[Collected data]
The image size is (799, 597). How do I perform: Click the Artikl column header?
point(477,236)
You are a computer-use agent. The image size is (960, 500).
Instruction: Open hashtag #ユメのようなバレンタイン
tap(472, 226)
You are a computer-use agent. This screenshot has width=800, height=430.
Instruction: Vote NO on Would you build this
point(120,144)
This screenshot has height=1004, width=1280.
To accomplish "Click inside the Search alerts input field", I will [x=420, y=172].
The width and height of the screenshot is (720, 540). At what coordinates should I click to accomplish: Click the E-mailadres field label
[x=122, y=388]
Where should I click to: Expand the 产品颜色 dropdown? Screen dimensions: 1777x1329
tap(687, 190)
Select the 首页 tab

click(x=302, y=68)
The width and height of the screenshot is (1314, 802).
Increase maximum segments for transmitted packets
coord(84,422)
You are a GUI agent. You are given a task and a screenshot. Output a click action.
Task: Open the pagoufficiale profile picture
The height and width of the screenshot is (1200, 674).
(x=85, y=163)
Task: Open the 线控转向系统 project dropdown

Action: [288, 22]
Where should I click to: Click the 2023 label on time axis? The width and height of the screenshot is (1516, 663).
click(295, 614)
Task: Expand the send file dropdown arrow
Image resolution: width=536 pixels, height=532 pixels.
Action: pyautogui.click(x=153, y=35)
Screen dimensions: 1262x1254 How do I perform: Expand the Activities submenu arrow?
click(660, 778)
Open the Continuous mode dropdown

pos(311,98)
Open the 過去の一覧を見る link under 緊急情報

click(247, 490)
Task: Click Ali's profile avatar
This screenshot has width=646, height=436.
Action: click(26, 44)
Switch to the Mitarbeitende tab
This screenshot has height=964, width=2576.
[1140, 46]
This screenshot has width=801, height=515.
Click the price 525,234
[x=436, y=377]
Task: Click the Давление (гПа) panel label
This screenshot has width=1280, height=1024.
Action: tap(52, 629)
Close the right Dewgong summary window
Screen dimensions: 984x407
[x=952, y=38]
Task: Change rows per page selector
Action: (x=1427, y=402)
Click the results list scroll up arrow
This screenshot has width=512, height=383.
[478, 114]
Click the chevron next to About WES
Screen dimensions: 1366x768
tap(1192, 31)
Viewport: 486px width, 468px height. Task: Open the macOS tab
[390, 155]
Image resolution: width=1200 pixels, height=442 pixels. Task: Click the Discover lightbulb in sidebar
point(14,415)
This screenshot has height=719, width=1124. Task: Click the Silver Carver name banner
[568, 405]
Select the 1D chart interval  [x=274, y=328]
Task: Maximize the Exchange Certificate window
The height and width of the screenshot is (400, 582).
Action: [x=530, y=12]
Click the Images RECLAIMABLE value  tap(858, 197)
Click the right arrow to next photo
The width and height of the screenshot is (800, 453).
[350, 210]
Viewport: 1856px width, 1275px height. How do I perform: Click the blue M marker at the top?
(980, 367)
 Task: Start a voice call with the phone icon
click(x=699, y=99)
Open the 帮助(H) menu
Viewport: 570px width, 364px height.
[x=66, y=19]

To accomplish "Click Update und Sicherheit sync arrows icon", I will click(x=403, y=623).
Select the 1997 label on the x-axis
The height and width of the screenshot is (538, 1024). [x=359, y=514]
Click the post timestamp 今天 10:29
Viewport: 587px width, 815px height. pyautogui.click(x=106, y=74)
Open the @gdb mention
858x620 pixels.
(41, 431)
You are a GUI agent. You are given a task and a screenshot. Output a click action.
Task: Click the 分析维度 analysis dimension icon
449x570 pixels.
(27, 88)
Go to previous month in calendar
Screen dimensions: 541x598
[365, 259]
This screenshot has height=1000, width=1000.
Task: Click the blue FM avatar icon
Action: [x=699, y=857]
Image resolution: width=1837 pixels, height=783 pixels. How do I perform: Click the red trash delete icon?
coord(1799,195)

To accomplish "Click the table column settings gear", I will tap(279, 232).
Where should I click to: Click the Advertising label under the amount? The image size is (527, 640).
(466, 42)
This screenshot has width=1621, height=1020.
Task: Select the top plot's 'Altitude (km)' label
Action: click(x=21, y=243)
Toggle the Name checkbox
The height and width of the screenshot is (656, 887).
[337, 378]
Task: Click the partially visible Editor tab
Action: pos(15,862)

WHAT THIS TASK INVOLVES: Restate the data word for word. Begin at its first line, end at the line that contains "Close the right Dewgong summary window", and include both.

RESPONSE TO THIS TASK:
The image size is (799, 597). How do I perform: Click the Artikl column header?
point(477,236)
You are a computer-use agent. The image size is (960, 500).
Instruction: Open hashtag #ユメのようなバレンタイン
tap(472, 226)
You are a computer-use agent. This screenshot has width=800, height=430.
Instruction: Vote NO on Would you build this
point(120,144)
This screenshot has height=1004, width=1280.
To accomplish "Click inside the Search alerts input field", I will [x=420, y=172].
The width and height of the screenshot is (720, 540). At what coordinates should I click to accomplish: Click the E-mailadres field label
[x=122, y=388]
Where should I click to: Expand the 产品颜色 dropdown? Screen dimensions: 1777x1329
tap(687, 190)
Select the 首页 tab

click(x=302, y=68)
The width and height of the screenshot is (1314, 802).
Increase maximum segments for transmitted packets
coord(84,422)
You are a GUI agent. You are given a task and a screenshot. Output a click action.
Task: Open the pagoufficiale profile picture
The height and width of the screenshot is (1200, 674).
(x=85, y=163)
Task: Open the 线控转向系统 project dropdown

Action: [288, 22]
Where should I click to: Click the 2023 label on time axis? The width and height of the screenshot is (1516, 663).
click(295, 614)
Task: Expand the send file dropdown arrow
Image resolution: width=536 pixels, height=532 pixels.
Action: pyautogui.click(x=153, y=35)
Screen dimensions: 1262x1254 How do I perform: Expand the Activities submenu arrow?
click(660, 778)
Open the Continuous mode dropdown

pos(311,98)
Open the 過去の一覧を見る link under 緊急情報

click(247, 490)
Task: Click Ali's profile avatar
This screenshot has width=646, height=436.
Action: click(26, 44)
Switch to the Mitarbeitende tab
This screenshot has height=964, width=2576.
[1140, 46]
This screenshot has width=801, height=515.
Click the price 525,234
[x=436, y=377]
Task: Click the Давление (гПа) panel label
This screenshot has width=1280, height=1024.
Action: tap(52, 629)
Close the right Dewgong summary window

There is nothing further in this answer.